Frente Ampla
O Brasil não aguenta mais esperar. Redução da Selic Já!
A manutenção dos juros no nível atual destruirá as chances de crescimento econômico em 2026
Termina nesta quarta-feira 18 a reunião do Comitê de Política Monetária do Banco Central, ocasião em que o colegiado analisa o cenário econômico e delibera sobre o patamar da Selic, hoje em escorchantes 15% ao ano, o que coloca o Brasil na triste condição de segunda maior taxa de juros real do mundo, atrás apenas da Rússia.
É injustificável, sob todos os prismas, que a reunião não resulte em corte robusto da taxa, sinalizando um ciclo de redução que leve a Selic a patamares civilizados. A inflação há meses vem perdendo força e encerrou 2025 em 4,26%, segundo o IBGE, a menor taxa anual desde 2018 e dentro da meta. Se os números forem anualizados até fevereiro de 2026, o índice cai para 3,81%, o que mostra queda consistente.
Por outro lado, a economia cresceu modestos 2,3% no ano passado, sendo que no último trimestre o saldo foi vegetativo, de 0,1%. Ou seja, o garrote prolongado da política monetária tem surtido efeito de verdadeira sabotagem do crescimento econômico.
Diante desse quadro, nas últimas semanas até mesmo os analistas de mercado concordavam que a reunião do Copom deveria produzir corte de juros. Ocorre que, com a eclosão da guerra dos EUA contra o Irã e o aumento dos preços do petróleo, a pressão da agiotagem financeira voltou à tona para impedir a queda da Selic. A manutenção dos juros nesse patamar vai destruir as chances de crescimento econômico em 2026.
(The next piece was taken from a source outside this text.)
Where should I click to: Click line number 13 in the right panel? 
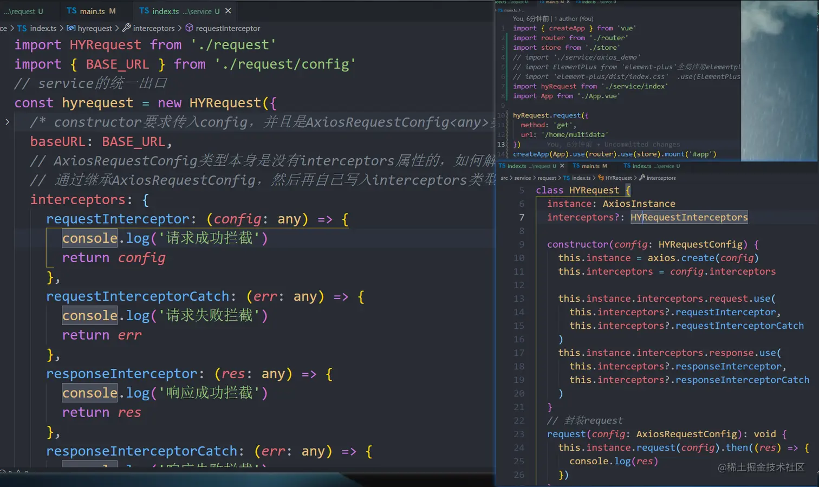(501, 144)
A política monetária, conduzida por um BC capturado pelos interesses do mercado financeiro, é um dos principais obstáculos ao desenvolvimento do País, uma vez que é impensável realizar investimentos produtivos com os juros lunares praticados. Quem vai investir em uma planta industrial se os juros reais, descontada a inflação, são de 10%? Ninguém! O resultado é que, enquanto a indústria segue definhando e diminuindo sua participação no PIB, o rentismo faz a festa da multiplicação de dinheiro sem produzir um prego.
Ao contrário do que pode parecer, essa não é uma questão intangível, coisa da macroeconomia ou de mercado financeiro. Na realidade do povo, a taxa Selic impacta os financiamentos imobiliários, por exemplo. O Sistema Brasileiro de Poupança e Empréstimo (SBPE) é a principal fonte de financiamentos imobiliários do País, a partir de recursos da poupança. A Selic alta torna mais cara a captação de dinheiro para o financiamento da moradia popular, elevando os juros desse crédito, inclusive na Caixa Econômica Federal, que tem papel central na habitação.
Escandalosamente, os economistas de bolso do mercado financeiro vivem demonizando os gastos sociais, principalmente os resquícios que ainda existem do Estado de Bem-Estar Social, como o sistema de Previdência e Seguridade Social. Apontam para o suposto “rombo” nas contas do INSS, que em 2025 teria sido de 320 bilhões de reais. Impiedosos com os mais pobres, querem desvincular a aposentadoria e a seguridade do salário-mínimo, congelando os benefícios da parcela mais necessitada da população.
Sabe-se que esse déficit é, antes de tudo, uma construção retórica, pois só se contabilizam as contribuições diretas à Previdência e não as outras fontes previstas para financiar a seguridade social. Mas ainda que seja tomado por seu valor de face, problema muito maior para o controle das contas públicas é que o País tenha gasto, em 2025, 1,16 trilhão de reais com a rolagem da dívida pública, cujos títulos são remunerados pela Selic.
Segundo o Tesouro Nacional, o total da dívida pública brasileira no ano passado ficou em 8,6 trilhões de reais, em torno de 78,7% do PIB. Pois apenas em um ano o País gastou 1,16 trilhão de reais com o “bolsa banqueiro” e, a continuarem os juros como estão, torrará esses recursos ano após ano. Cada ponto percentual da taxa Selic equivale a uma sangria de 55 bilhões de reais aos cofres públicos. É um sequestro do orçamento federal. Esse é o grande problema das contas do País.
Não é demasiado dizer que grande parte das expectativas econômicas do País para 2026 estará em debate nessa reunião do Copom. Não são gráficos, são empresas, empregos, famílias, vidas. Já passa da hora de o Banco Central ter responsabilidade com o povo brasileiro. O Brasil não aguenta mais esperar. Redução da Selic já!
Este texto não representa, necessariamente, a opinião de CartaCapital.